Scott Horton calls into question the official account of the deaths of Salah Ahmed Al-Salami, Mani Shaman Al-Utaybi and Yasser Talal Al-Zahrani—characterized by the U.S. military authorities as suicides— that occurred there on June 9, 2006.
Witness Against Torture has been working since 2005 for the closure of Guantanamo, an end to torture, justice for the victims and accountability for the perpetrators. In this work, we have tried to learn the names of the men there and to tell their stories.
On June 26, 2006, the UN Day for Victims of Torture, we gathered at the U.S. Mission to the United Nations in orange jumpsuits and black hoods, and twenty five people were arrested for kneeling and praying in front of the building. Three—Felton Davis, Carmen Trotta and Matt Daloisio—were arrested without identification, giving the arresting officers the names Salah Ahmed Al-Salami, Mani Shaman Al-Utaybi and Yasser Talal Al-Zahrani. They were held overnight, and released after seeing a judge the next day.
It was the first time the names Salah, Mani and Yasser were uttered in a U.S. court of law. Matt wrote of the experience that two things helped him remain hopeful: “people knew I was there. My wife Amanda, my community, all my friends knew where I was and I was confident that I would not be forgotten. I also knew that I would get out. I wasn’t sure if it would be twenty-four, forty-eight or seventy-two hours, but I knew that I would surely be out that week. These two things made it possible to endure a situation which many of the poor of our city endure repeatedly, and which hundreds of men at Guantanamo have endured for over four years.... God help us.”

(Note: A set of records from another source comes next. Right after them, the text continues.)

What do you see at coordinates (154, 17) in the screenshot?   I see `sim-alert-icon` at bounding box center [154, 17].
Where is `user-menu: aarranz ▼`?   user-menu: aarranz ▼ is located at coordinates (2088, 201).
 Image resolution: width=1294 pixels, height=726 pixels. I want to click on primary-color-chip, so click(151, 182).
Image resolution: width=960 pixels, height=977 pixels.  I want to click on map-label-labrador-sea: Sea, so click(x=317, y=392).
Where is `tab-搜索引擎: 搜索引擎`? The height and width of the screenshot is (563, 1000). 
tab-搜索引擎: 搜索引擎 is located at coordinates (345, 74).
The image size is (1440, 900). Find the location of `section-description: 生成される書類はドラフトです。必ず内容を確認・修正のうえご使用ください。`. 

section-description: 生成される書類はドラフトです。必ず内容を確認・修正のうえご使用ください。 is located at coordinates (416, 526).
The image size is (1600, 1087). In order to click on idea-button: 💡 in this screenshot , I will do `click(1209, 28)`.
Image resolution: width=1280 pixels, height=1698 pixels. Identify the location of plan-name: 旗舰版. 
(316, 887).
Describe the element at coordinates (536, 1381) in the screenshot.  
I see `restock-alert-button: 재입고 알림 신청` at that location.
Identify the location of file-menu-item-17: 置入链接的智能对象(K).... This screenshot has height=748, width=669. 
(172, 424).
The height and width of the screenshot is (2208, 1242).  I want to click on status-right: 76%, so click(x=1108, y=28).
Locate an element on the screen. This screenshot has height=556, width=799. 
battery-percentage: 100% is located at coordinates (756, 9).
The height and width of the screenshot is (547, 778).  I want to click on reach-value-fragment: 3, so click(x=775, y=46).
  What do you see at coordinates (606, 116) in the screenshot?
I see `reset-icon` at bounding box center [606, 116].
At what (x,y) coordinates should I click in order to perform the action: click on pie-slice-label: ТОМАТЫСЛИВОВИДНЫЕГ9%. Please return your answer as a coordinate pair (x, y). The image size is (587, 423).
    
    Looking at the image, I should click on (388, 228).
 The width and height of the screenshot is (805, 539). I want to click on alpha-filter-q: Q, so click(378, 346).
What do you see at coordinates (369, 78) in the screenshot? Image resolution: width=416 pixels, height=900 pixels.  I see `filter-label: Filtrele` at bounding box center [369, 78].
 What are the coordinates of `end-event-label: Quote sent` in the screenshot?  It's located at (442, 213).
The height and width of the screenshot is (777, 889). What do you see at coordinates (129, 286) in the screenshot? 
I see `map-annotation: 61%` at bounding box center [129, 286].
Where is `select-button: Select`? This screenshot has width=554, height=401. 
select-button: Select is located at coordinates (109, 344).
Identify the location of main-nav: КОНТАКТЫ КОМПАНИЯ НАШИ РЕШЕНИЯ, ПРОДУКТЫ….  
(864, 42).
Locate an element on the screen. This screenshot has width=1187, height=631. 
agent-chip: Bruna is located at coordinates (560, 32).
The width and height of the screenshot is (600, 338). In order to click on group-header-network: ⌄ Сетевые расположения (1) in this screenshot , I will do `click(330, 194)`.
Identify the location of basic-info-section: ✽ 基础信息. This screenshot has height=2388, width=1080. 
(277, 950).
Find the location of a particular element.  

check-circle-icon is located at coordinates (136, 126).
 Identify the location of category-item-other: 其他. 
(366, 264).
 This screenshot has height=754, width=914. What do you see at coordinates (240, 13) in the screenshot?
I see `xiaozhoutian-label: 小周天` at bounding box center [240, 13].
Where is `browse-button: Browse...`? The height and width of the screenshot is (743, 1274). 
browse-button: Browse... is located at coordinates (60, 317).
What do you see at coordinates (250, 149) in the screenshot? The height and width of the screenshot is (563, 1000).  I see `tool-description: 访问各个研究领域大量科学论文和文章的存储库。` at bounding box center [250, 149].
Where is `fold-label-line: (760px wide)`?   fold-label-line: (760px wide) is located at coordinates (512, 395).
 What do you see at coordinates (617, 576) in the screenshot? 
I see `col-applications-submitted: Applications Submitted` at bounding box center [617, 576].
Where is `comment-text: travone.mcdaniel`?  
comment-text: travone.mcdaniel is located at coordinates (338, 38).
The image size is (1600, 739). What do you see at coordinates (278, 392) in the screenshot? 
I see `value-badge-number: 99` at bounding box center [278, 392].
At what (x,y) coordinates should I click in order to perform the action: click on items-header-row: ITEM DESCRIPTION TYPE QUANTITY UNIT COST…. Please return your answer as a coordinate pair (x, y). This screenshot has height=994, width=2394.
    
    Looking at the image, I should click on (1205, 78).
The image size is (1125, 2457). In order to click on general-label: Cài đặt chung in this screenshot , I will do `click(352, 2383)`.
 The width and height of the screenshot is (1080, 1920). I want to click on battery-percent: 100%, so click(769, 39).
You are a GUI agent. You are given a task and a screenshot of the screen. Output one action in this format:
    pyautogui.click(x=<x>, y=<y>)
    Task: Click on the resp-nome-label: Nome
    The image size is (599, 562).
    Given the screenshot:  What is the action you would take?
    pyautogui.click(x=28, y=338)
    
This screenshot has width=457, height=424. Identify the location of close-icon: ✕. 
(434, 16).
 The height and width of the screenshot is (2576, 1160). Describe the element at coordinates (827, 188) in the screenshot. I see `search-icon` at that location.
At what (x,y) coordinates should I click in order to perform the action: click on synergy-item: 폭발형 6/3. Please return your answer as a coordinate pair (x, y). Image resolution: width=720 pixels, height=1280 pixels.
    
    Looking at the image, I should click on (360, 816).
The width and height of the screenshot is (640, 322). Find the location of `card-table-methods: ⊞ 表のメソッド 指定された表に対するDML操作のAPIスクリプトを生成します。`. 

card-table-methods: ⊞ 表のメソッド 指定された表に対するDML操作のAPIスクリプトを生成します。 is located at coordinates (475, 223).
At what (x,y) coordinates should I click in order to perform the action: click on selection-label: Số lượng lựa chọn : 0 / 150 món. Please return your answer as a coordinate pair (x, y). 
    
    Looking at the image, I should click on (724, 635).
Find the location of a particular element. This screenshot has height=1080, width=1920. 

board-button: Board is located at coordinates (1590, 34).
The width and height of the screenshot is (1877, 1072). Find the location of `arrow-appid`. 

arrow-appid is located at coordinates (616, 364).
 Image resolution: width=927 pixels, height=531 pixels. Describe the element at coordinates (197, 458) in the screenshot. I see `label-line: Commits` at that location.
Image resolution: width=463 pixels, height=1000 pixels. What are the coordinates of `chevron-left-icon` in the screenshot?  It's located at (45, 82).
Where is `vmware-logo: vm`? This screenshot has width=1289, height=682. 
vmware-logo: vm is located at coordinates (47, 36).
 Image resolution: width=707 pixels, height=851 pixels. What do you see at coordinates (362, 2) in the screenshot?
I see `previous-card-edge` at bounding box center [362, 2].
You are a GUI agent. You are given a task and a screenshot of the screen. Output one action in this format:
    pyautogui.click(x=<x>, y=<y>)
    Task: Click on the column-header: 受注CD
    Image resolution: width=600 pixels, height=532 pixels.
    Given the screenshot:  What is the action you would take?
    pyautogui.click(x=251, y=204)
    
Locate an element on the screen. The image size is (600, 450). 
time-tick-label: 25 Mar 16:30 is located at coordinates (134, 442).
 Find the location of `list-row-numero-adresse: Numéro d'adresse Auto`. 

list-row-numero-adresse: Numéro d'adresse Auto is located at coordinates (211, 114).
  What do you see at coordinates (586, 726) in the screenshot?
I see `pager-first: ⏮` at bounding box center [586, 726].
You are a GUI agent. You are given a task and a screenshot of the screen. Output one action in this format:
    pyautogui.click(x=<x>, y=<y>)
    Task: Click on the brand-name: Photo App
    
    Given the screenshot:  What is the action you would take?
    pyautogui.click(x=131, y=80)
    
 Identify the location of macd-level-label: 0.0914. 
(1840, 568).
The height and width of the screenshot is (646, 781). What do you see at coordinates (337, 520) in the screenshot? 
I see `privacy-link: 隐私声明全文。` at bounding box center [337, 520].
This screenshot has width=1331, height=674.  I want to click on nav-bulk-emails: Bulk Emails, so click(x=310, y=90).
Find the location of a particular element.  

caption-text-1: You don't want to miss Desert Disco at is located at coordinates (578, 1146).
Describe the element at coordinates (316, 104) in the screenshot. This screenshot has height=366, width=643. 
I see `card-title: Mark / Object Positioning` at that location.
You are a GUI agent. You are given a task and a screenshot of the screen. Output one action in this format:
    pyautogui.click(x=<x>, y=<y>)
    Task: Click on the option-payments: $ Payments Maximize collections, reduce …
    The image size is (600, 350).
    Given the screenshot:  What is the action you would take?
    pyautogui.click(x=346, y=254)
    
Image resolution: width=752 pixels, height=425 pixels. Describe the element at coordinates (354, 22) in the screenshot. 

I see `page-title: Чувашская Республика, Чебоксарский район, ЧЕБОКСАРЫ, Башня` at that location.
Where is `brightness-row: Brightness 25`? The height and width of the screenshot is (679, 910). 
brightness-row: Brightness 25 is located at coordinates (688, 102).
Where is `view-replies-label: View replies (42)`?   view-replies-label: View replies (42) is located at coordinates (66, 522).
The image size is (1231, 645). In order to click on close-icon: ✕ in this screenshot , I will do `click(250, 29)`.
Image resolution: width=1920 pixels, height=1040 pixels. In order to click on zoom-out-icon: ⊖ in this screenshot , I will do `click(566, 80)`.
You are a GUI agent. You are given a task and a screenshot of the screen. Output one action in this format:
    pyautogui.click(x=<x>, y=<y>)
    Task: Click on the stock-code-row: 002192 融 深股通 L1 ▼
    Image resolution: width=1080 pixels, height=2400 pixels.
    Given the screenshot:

Right now, more than 150 people are participating in a Fast for Justice organized by Witness Against Torture. In the United States and throughout the world, people are on Day Nine of a Twelve Day, liquid-only fast. The Fast began on January 11—the date in 2002 when Guantanamo opened to “war on terror” detainees. It will end on January 22—the Obama administration's widely proclaimed, and now-voided, deadline for closing Guantanamo. Over 50 of those participating in the “Fast for Justice” are in Washington, DC, and have been lobbying and vigiling every day, calling for Guantanamo’s closure.
The week after the deaths at Guantanamo in 2006, we organized a simple vigil with a few people. Our three handmade signs read: We mourn the death of Salah Ahmed Al-Salami. We mourn the death of Mani Shaman Al-Utaybi. We mourn the death of Yasser Talal Al-Zahrani.
In the years that followed, we have carried the names and stories of the men in Guantanamo, and we have carried these signs with us. This evening, in preparation for our vigil tomorrow, the lines that form the words on them were carefully and somberly re-traced, their names and our message made a bit bolder.
Tomorrow, we go to the Pentagon for a morning vigil and the White House in the last afternoon. We will hold the names Salah, Mani and Yasser close as we act tomorrow, as we walk through Day Nine of our fast.